Ultimately, you know you’ve found the big idea when everyone gets excited, it inspires creativity, new communication possibilities and drives behaviour change. It is the most exciting part of the job – that electric feeling when you know it is right and everyone wants to get involved.
How insights paved the way to effectiveness for Cochlear
The work we did for Cochlear was a great example of using insight to tackle a brief in a creative, effective way. Cochlear’s biggest competitor is not a rival brand, it is the inaction of their potential customers, because in Australia, there is an issue with hearing loss. Many people don’t realise they have a hearing problem, they simply blame it on age or the environment.
By conducting vigorous research, we were able to identify the emotional journey these people are going through and the different phases within that. The first and most important one is denial. People won’t even associate themselves with hearing loss. They’ll do things like turn up the TV or exclude themselves from social situations. Our challenge then became; how do we talk to those people in a subtle way so they recognise they have a problem that needs addressing?
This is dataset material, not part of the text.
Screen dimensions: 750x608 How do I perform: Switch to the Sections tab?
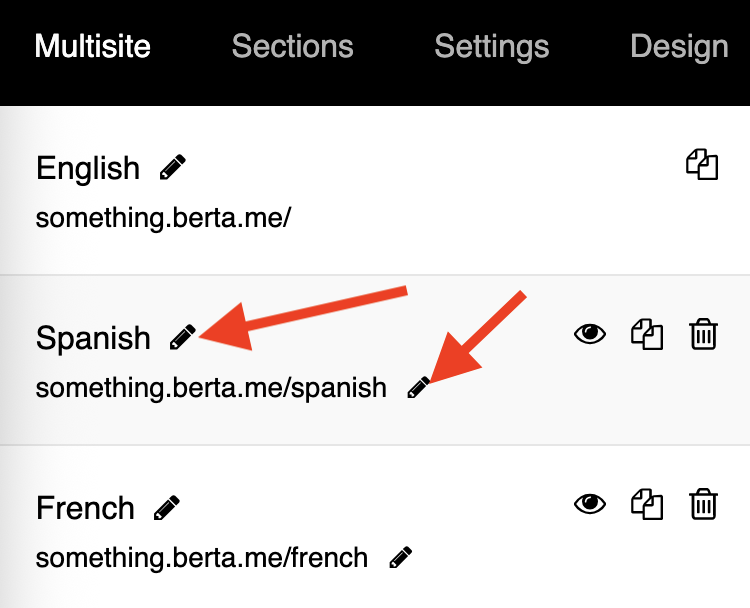[292, 46]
We ended up coming up with a hearing test under the disguise of a short film. ‘Does Love Last Forever?’ has two different endings, depending on the viewer’s hearing ability. Developed with a team of audiologists and sound engineers, the film follows a couple over four decades. For those who can hear well, their relationship remains loving. But for those hard of hearing, the couple’s relationship appears to deteriorate. Patient data from audiograms informed the script that used certain words with consonants such as T, S and F, which are harder to hear. The ability to lip read was gradually taken away, body language was choreographed to be interpreted negatively, and background noises were introduced to create confusion for those with hearing loss.
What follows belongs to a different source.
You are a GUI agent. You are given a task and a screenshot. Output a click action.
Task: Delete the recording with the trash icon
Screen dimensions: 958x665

This insight was the driver for our campaign and with that in mind, we knew what we needed to do – disrupt the denial. To challenge an entrenched way of thinking, our approach called for a subtle touch, one that naturally appeared when our audience’s guard was low. Our intention was to make this campaign social, spark conversation and get Australia talking.
And that’s what we did, successfully converting our ‘a-ha’ moment into a pure wow factor, by drilling down into that key insight and making sure it rang true, all the way through to execution.